Taking time each day for yourself is important and hope that you can find some good counselling. Hospices may help you too as a carer/spouse.
Macmillan can be wonderful for support and signposting.
This charity seem amazing shinecancersupport.org/getsupport/shine-cancer-plus-ones/
They offer support for younger adults 20-40s++ both for the person diagnosed and family members. The link is for the circles plus one. Wish I'd been able to access something like this. I felt very alone in my experiences and the internet was in its infancy 😳 (for me anyway!!)
Maggie's Centres are great
www.maggies.org/cancer-support/supporting-someone-cancer/ If you have one near you do go and seek advice/support there.
I've heard good things about this charity for teenagers with a parent with cancer
www.riprap.org.uk
If your husband needs any support Macmillan offer free telephone counselling and his CNS should be able to find him any counselling or other support.

Posted too soon....
take care OP x 💐🍰

Hi - my best friend is stage 4 glioblastoma and he is 15 months in after the diagnosis. after an operation, chemo and radiotherapy since July last year he has been in remission. He has a MRI every 8 weeks and we all get nervous before and while waiting for results but so far it hasn't grown back. He knows it will come back but he has also chosen to not engage with the diagnosis and what that it means. HIs husband knows all the facts, statistics and long term prognosis but my best friend has opted to live in the moment and that the less he knows the better. Im giving you a big hug - its hard to know that you can't do anything - but I still pull him up on things, we still laugh and make fun of each other and we still argue and for now he is very much still here and I'm squeezing him tight.

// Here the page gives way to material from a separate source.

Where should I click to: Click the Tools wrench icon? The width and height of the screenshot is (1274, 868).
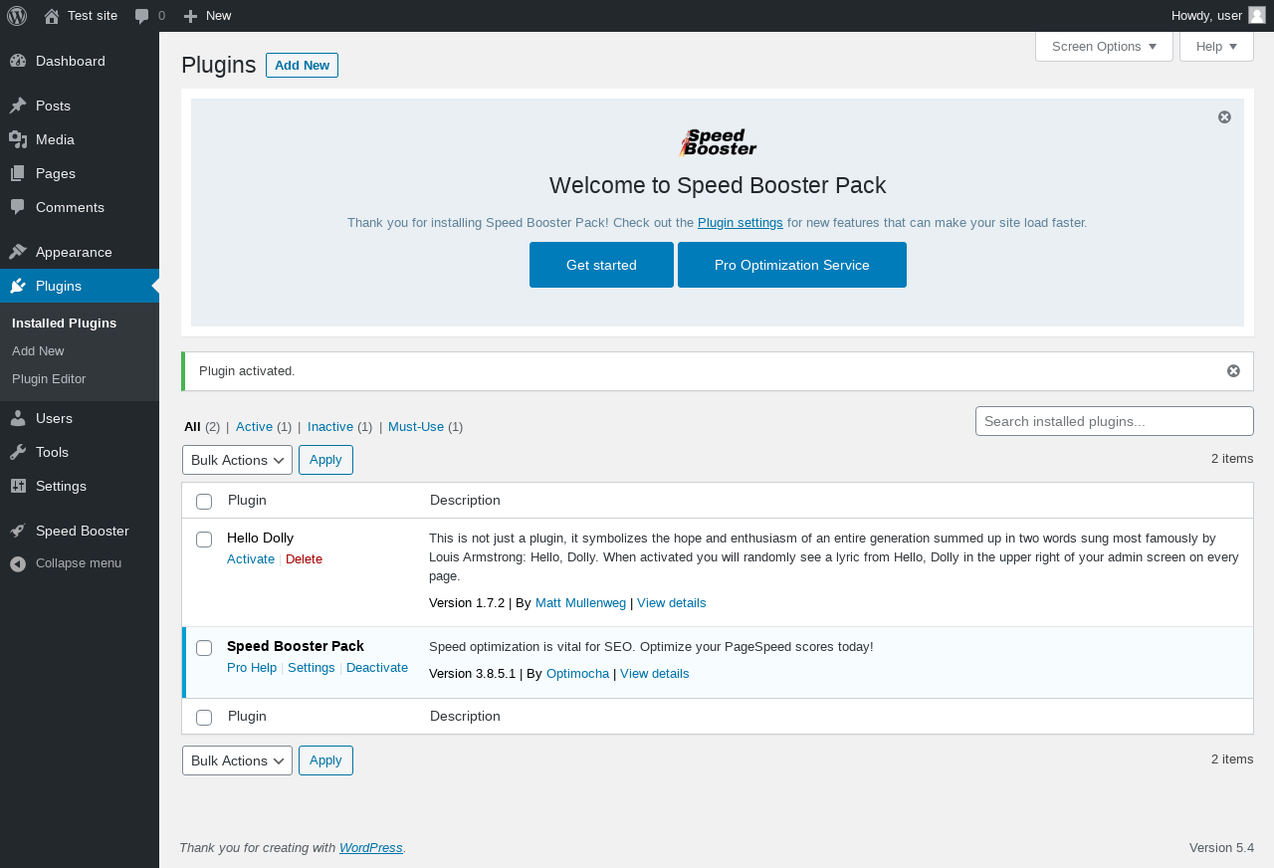click(x=18, y=452)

My dad died from a brain tumour. Please get counselling for your DC and for yourself, even if you think you're fine and don't wait for him to die for you to get help.
"I have had a massive word with him setting a poor example to the kids"
Unfortunately having a brain tumour will affect the way he behaves and what he says. It's beyond his control and having a chat will likely not change things because it's not something he can control. You need to accept this as a fact and you need to with tide instead of trying to fight against it or you're going to burn out.
The brain runs the the show, if his brain doesn't work right, you'll see that reflected on everything that he does/says. You should all get counselling now to help you cope with things because it will get worse and you don't want to end up resenting him for sth he can't control. This is easier said than done, hence the getting professional help.
Focus on making good memories while he still recognises you and the kids.

I think compassion is key here, and getting as much support as you can.

And when I mean compassion, obviously towards him, and understanding that it's not the real person but the disease, and no one wants to be miserable and grumpy out of choice, and self pity is allowed.

But also compassion for yourself. You're allowed to be angry and to have a pity party too. You are suffering from this cruel disease

Also pain causes grumpiness, misery, depression. Get him as comfortable as possible.